Task list
a. Answer these questions from the passage about Casar, one line per answer, marked (i), (ii) and (iii) to match:
(i) Which 2023 bill did Casar co-sponsor?
(ii) Besides legalizing marijuana and expunging records, what does Casar favor increasing funding for?
(iii) To which publication did Casar speak on April 12, 2022?
b. Summarize the passage about Casar in two sentences.
c. Retype the portion of the passage about Casar starting at "Casar is in" and ending at "and substance-use services.", keeping every word and punctuation mark unchanged.

Casar was a co-sponsor of the Federal Death Penalty Abolition Act of 2023, which sought to “prohibit[t] the imposition of a death penalty sentence for a violation of federal law”; “eliminat[e] statutory authority for the death penalty as a sentencing option for federal offenses”; and require anyone “who was sentenced to death before enactment of this bill to be resentenced.”

Casar is in favor of legalizing marijuana, expunging people’s records of past marijuana-related arrests and convictions, and increasing funding for mental health and substance-use services.

Casar has likened leftwing supporters of the Defund-the-Police movement to the civil-rights icon Martin Luther King Jr.: “MLK was not popular when he did his activist work,” Casar told the Texas Tribune on April 12, 2022. “And his goal was not to get more Democrats elected. His goal was to transform American society, both short term and long term. Same thing—really important for the biggest protest movement, probably in American history, or at least the biggest one in my lifetime since the civil rights movement, to stand up and say, ‘We need change to have a more just society,’ especially for black folks and folks of color.”

Given material
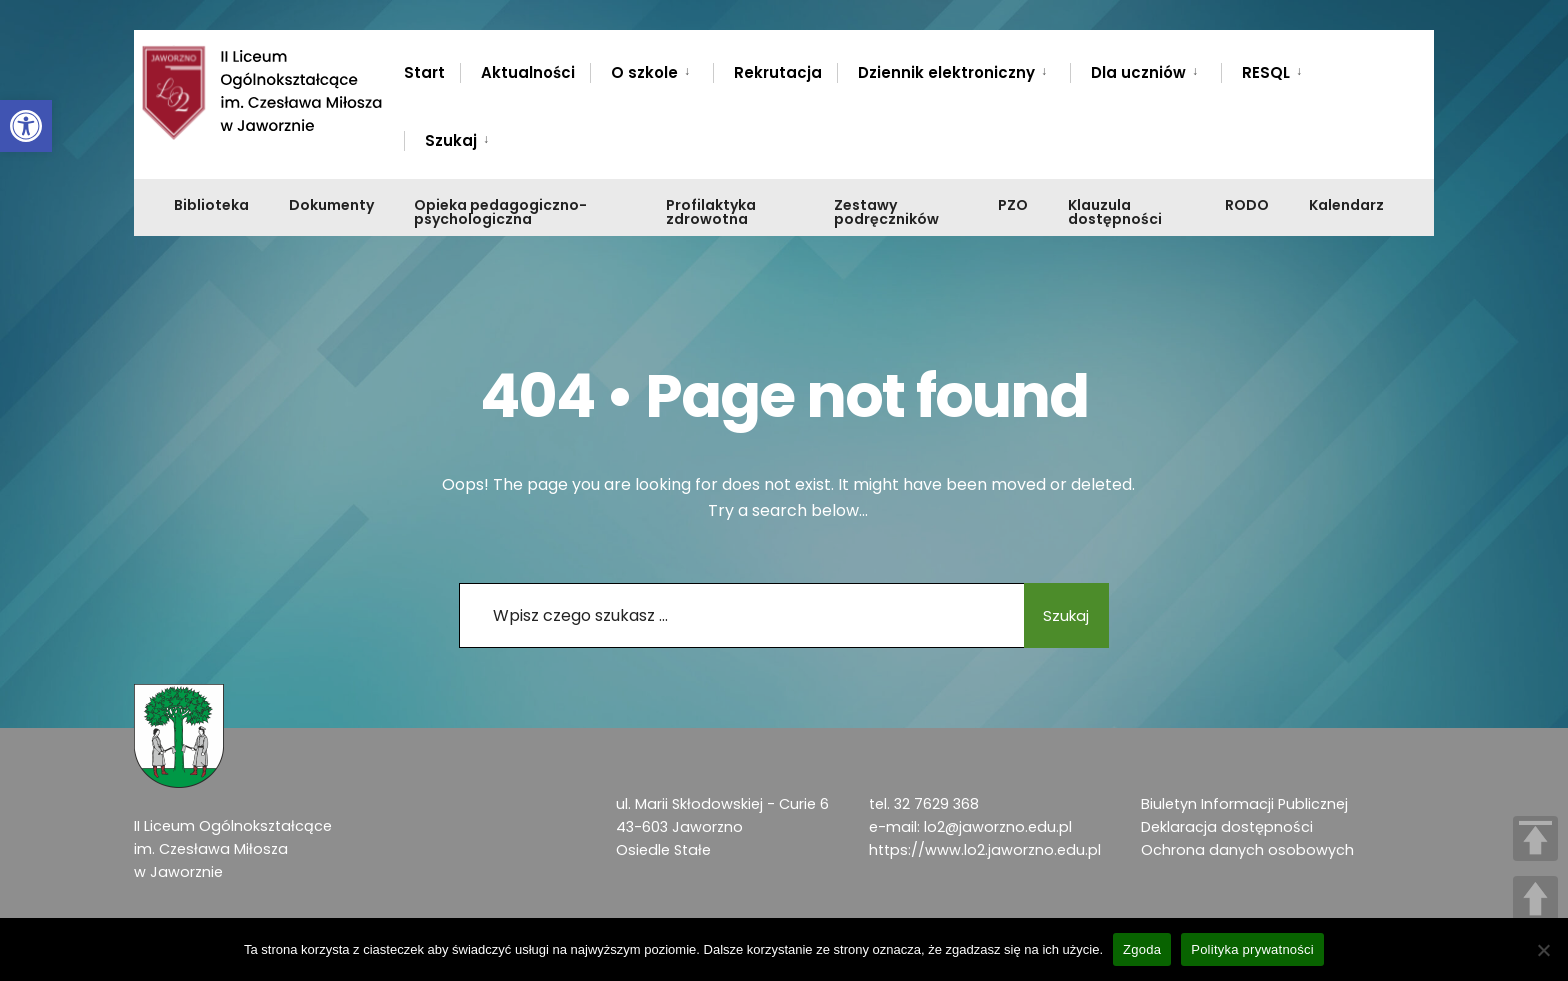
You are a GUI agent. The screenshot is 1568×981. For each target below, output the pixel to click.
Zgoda (1142, 949)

The answers
a.
(i) The Federal Death Penalty Abolition Act of 2023.
(ii) Mental health and substance-use services.
(iii) The Texas Tribune.

b. Casar co-sponsored the Federal Death Penalty Abolition Act of 2023, and he favors legalizing marijuana, expunging past marijuana-related arrests and convictions, and increasing funding for mental health and substance-use services. He has also likened leftwing supporters of the Defund-the-Police movement to Martin Luther King Jr., telling the Texas Tribune that King's goal was to transform American society.

c.
Casar is in favor of legalizing marijuana, expunging people’s records of past marijuana-related arrests and convictions, and increasing funding for mental health and substance-use services.